Aldjinn 24. August 2009 um 15:46 Uhr

Läßt sich das Tool auch in der kostenlosen Variante zeitgesteuert bzw. via Kommandozeile/Script steuern?

Frank 24. August 2009 um 15:57 Uhr

@Aldjinn
Die Zeitplanung des Programms funktioniert in der kostenlose Variante leider nicht, allerdings kann man das über die Zeitplanung von Windows und den Aufruf mit bestimmten Parametern umgehen.

Anton 24. August 2009 um 16:11 Uhr

Da bist du nicht der einziger, ich habe zwar nicht 9000 aber dafür 2950 ungelese e-mail.

frank Karmeyer 24. August 2009 um 21:07 Uhr

bleibt die frage nach einem brauchbaren mail-archiv-tool für den mac.

Lornz 25. August 2009 um 13:26 Uhr

Von dem importieren in andere Konten abgesehen: Wo ist der Vorteil für mich?
-durchsuchen kann ich mit Thunderbird auch ganz gut
-mit MozBackup kann ich ganz einfach alles sichern (nicht nur die Mails, sondern auch die Konten und deren Einstellungen)

Frank 25. August 2009 um 16:01 Uhr

@Lornz
Das gute meiner Meinung nach ist, dass man aus verschiedenen Programmen (Outlook, Thunderbird etc.) alles zentral an einer Stelle sichern kann.

Christoph 25. August 2009 um 22:59 Uhr

Bei mir hat die 4er Version arge Probleme mit Googlemail. Schade

periFair 26. August 2009 um 08:54 Uhr

Ich kann MailStore nur wärmstens empfehlen. Schon die HomeVersion 3 hat bei mir über ein Jahr stabil gearbeitet. Der Umstieg auf die Beta 4 war unproblematisch. Umzüge von einem Konto zum anderen sind unkritisch.
Seit wir dienstlich auf Exchange umgestiegen sind, werkelt die Version 4 auf dem Server und hält ihn schön smart. Die User können über Outlook komfortabel auf ihre gesicherten Mails zugreifen und zielsicher durchsuchen. Eine lohnende Investition.

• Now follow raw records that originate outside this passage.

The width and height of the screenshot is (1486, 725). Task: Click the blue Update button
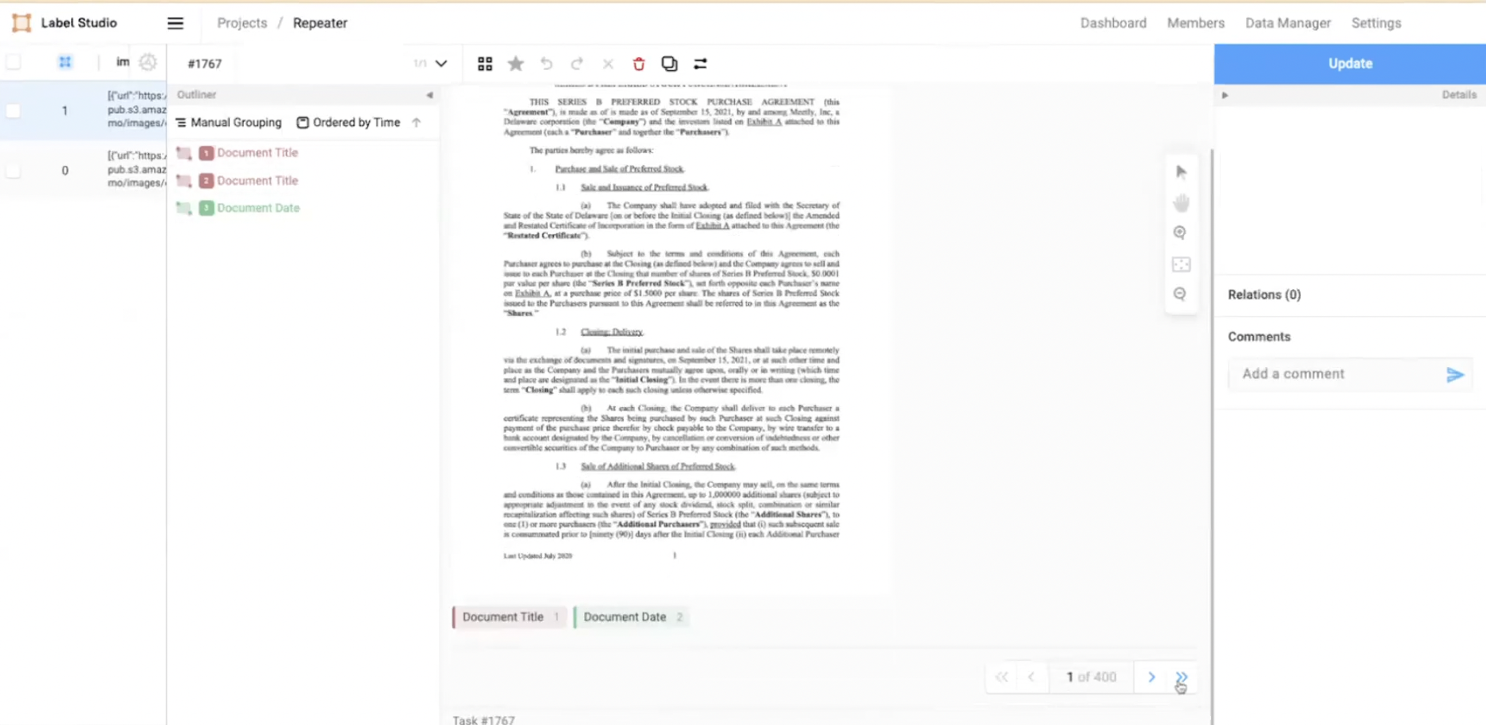pos(1349,63)
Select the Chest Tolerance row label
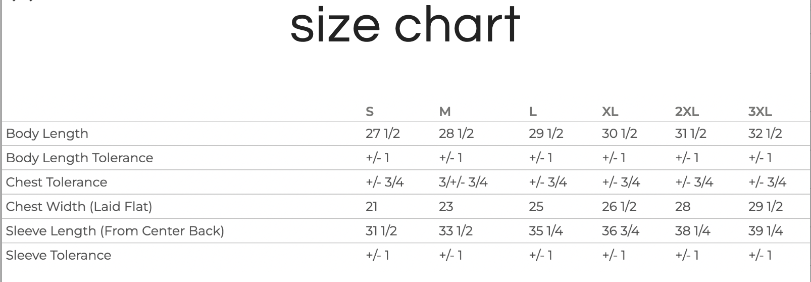This screenshot has height=282, width=811. tap(57, 182)
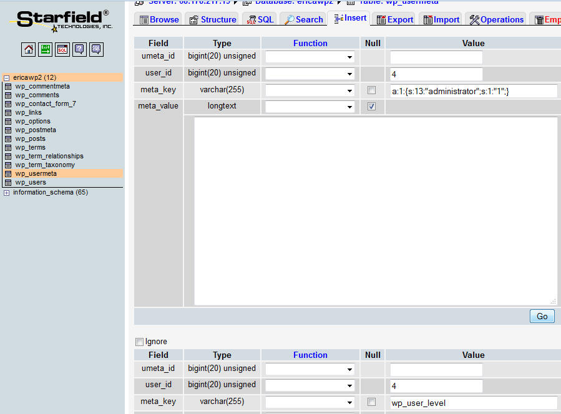Click the green Exit log out icon
The width and height of the screenshot is (561, 414).
tap(46, 50)
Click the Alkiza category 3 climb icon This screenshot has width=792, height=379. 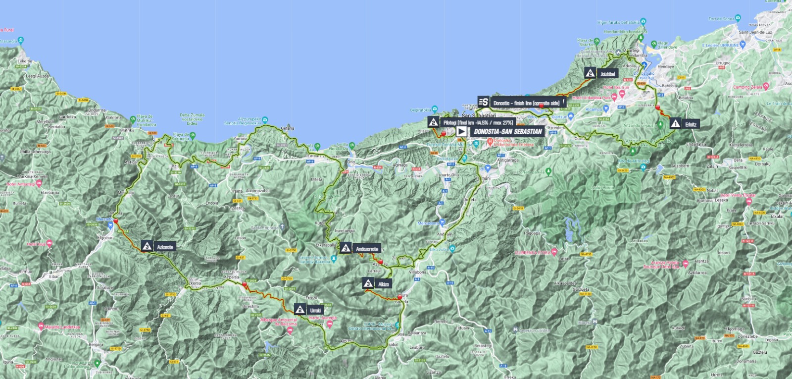point(368,283)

Christoph 15. September 2009 um 13:10 Uhr

Ist es eigentlich auch irgendwie möglich nach Gmail zu exportieren?

Wolf 15. September 2009 um 13:30 Uhr

Na klar! Google hat dafür eine witzige Seite gebastelt, hatte Caschy das nicht erst neulich als News?
http://www.dataliberation.org/home

Nicht verwirren lassen: Die Seite beschreibt wie man seine Daten aus Google kriegt, aber auch, wie sie hineinkommen.